Andrew Wyrich, The Record
A bill that would amend “Joan’s Law” to cover a wider range of child victims was unanimously voted out of the state Assembly’s Judiciary Committee on Monday.
Joan’s Law is named for Joan D’Alessandro, a 7-year-old Hillsdale girl who was raped and murdered by a neighbor in 1973 as she delivered Girl Scout cookies. The amended bill would deny parole eligibility for anyone convicted of killing a child in the course of committing a sex crime when the victim is under age 18. Currently, the law covers children up to age 14.
The Judiciary Committee’s unanimous vote to send the bill to the full Assembly for a vote is a welcome sign for Joan’s mother, Rosemarie D’Alessandro, who has relentlessly pushed for stricter parole laws since her daughter’s death. She actively supported the passage of New Jersey’s version of Joan’s Law in 1997 as well as a federal version in 1998 and a New York state measure in 2004.
“This is the first step, a big step,” D’Alessandro said Monday. “This isn’t for me – the law won’t be retroactive for Joan’s killer. This is for changing the way things are. It’s for making a better, safer and more just world for people.”
D’Alessandro has endured three parole hearings — most recently in 2008 — for Joseph McGowan, the former high school teacher who was convicted of raping and murdering her daughter.
Sponsors of the amendment were happy to see it released from committee early in the legislative session. The committee advanced the bill in December, but it did not come up for a vote by the full Assembly before the legislative session ended on Jan. 12.
“The crimes covered in this legislation are atrocious regardless of the victim’s age,” said Assemblywoman Valerie Vainieri Huttle, D-Englewood, said. “The pain, suffering and anger would continue to manifest every time there is a new parole hearing. No family member should ever be subjected to the painful reminders of such horrifying events. A minor is a minor in all aspects of the law, and this bill eliminates an irrational discrepancy in New Jersey.”
Assemblyman Robert Auth, R-Old Tappan, said he believes there is a chance the full Assembly could vote on the bill early next week.

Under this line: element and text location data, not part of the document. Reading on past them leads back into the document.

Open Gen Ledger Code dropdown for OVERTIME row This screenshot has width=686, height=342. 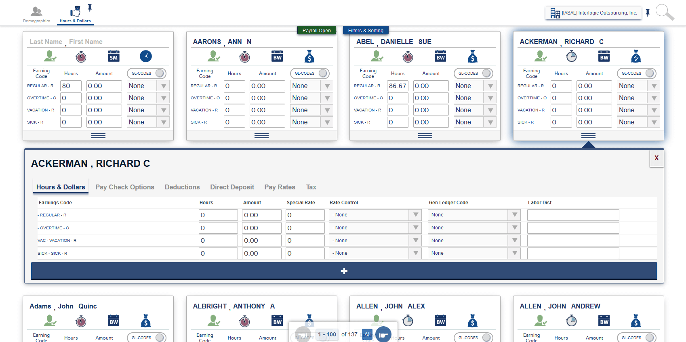click(474, 228)
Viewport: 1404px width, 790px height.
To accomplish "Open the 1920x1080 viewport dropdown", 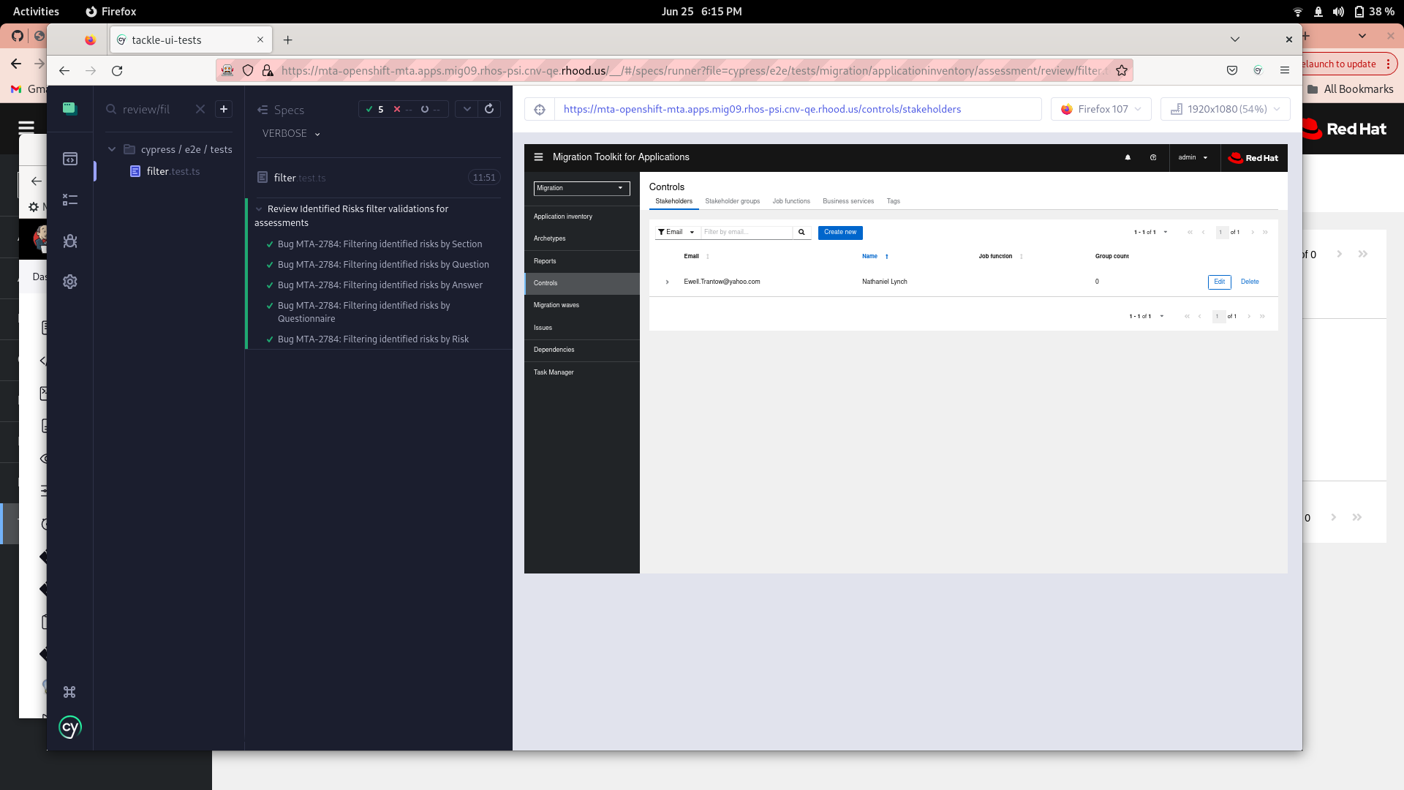I will (1225, 110).
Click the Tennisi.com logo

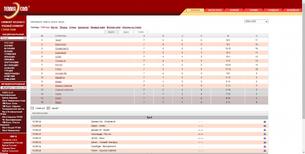pyautogui.click(x=16, y=9)
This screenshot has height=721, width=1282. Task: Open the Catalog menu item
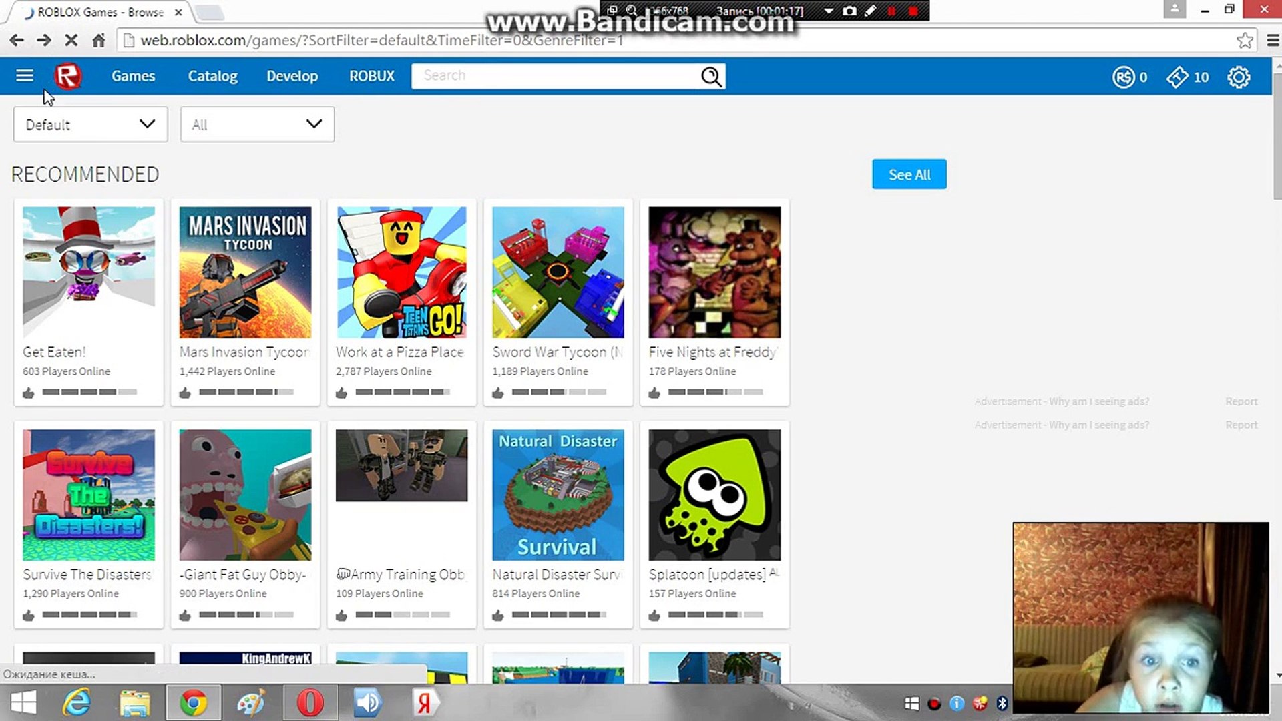pos(212,76)
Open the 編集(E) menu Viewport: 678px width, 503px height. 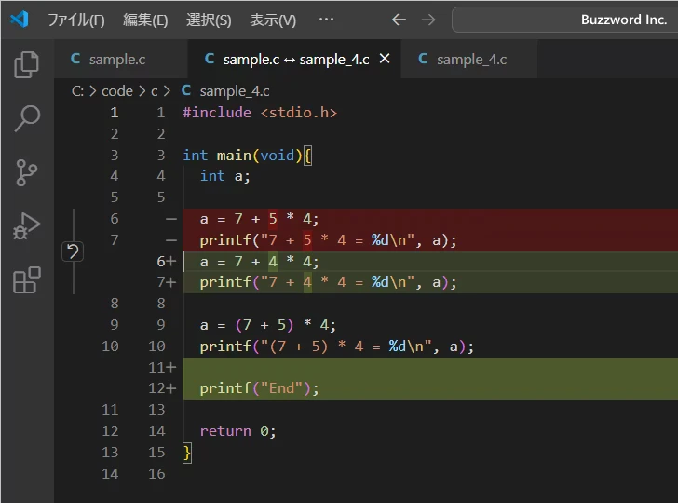(145, 20)
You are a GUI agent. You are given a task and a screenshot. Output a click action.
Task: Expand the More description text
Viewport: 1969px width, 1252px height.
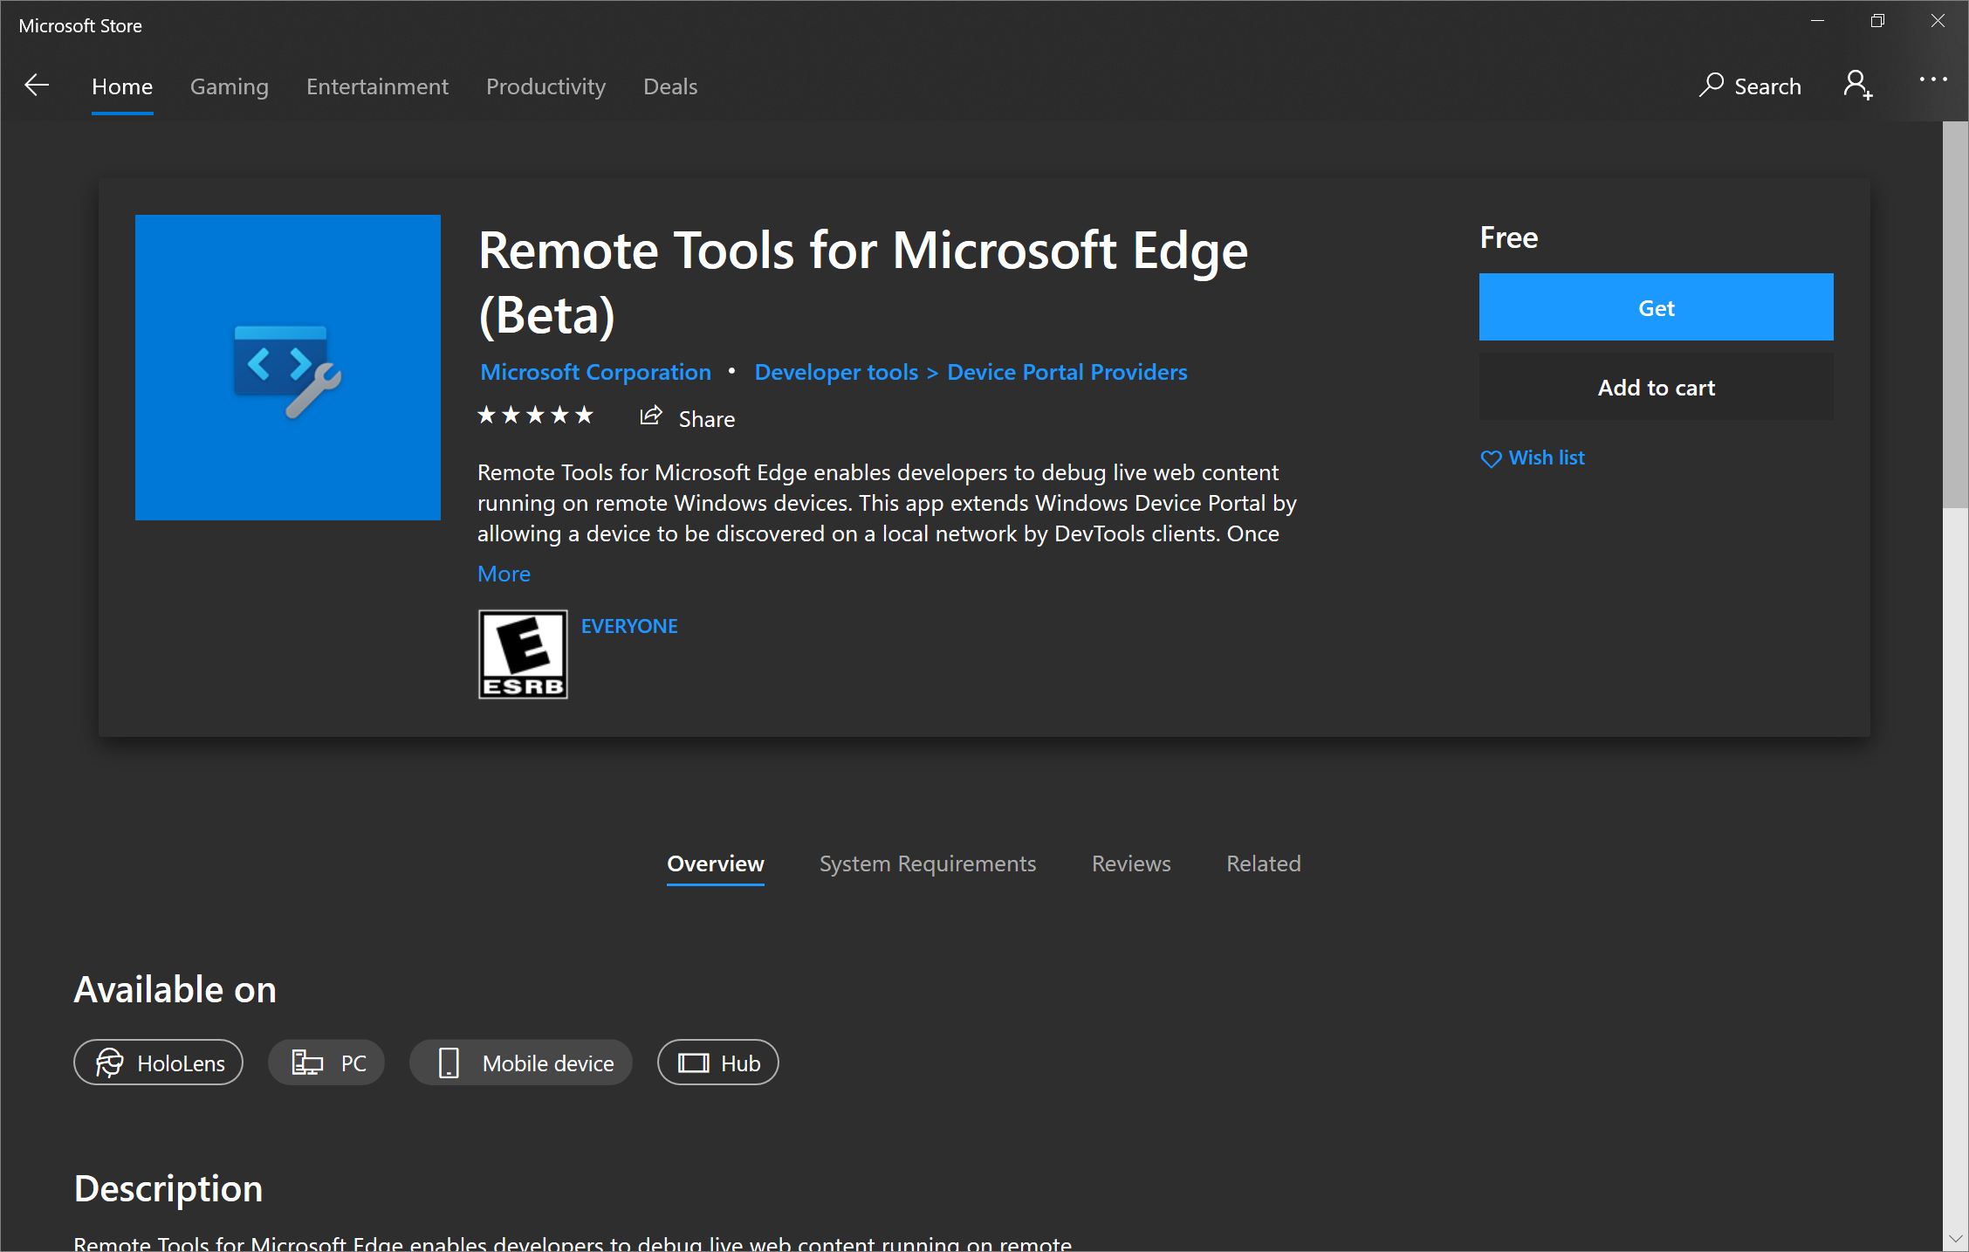click(x=504, y=572)
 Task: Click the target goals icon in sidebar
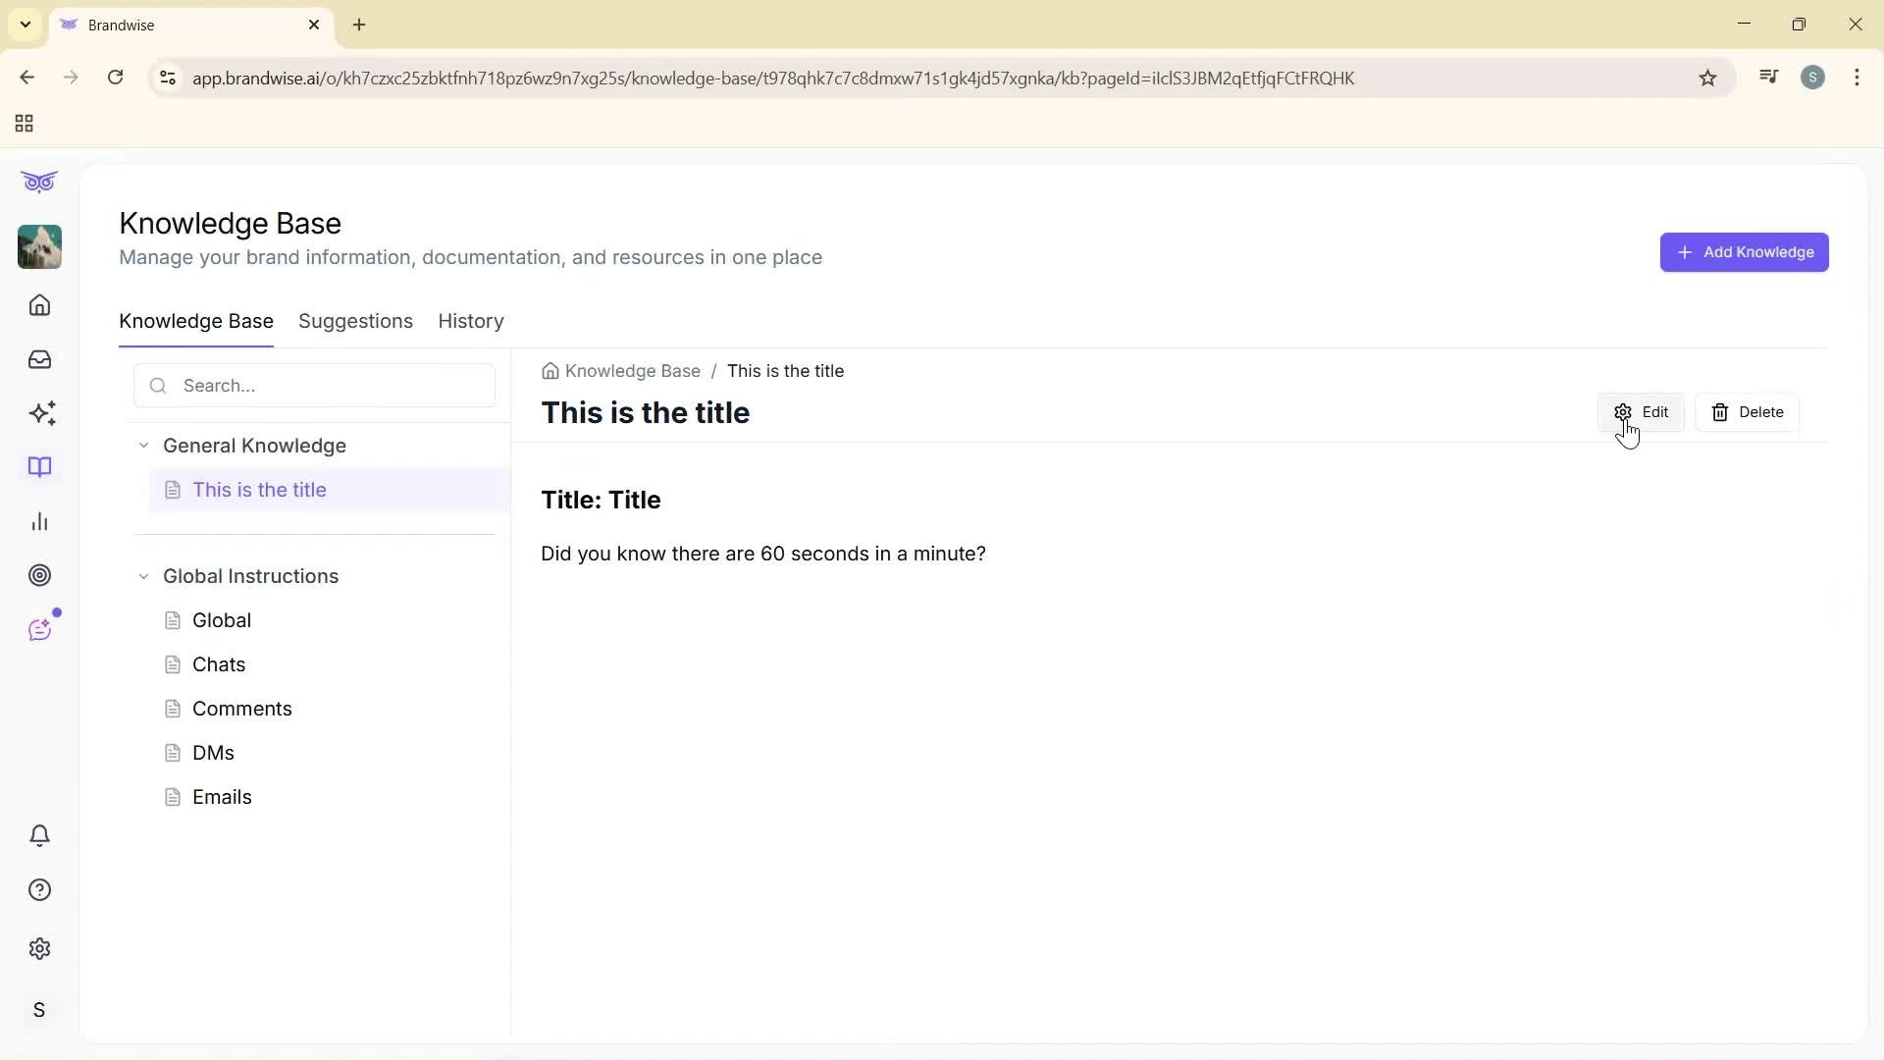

“I’m optimistic,” Auth said. “Once this is all over, Mrs. D’Alessandro can put another feather in her cap. She will have done something good for the state of New Jersey.”
In addition to a vote on the Assembly floor, a companion bill will need to take the same path in the state Senate. The Senate version of the bill will need to clear its Judiciary Committee before it can receive a full vote.
As of Monday, the Joan’s Law amendment was not listed on the schedule for the Senate Judiciary Committee’s next meeting on Thursday.
Sen. Gerald Cardinale, a sponsor of the Senate’s version of the bill, said recently that he hopes action in the Assembly would prompt the Senate Judiciary Committee to act.
On Monday D’Alessandro said she hopes “things move quickly” in the Senate so Governor Christie can sign the bill in April, which is Sexual Assault Awareness Month.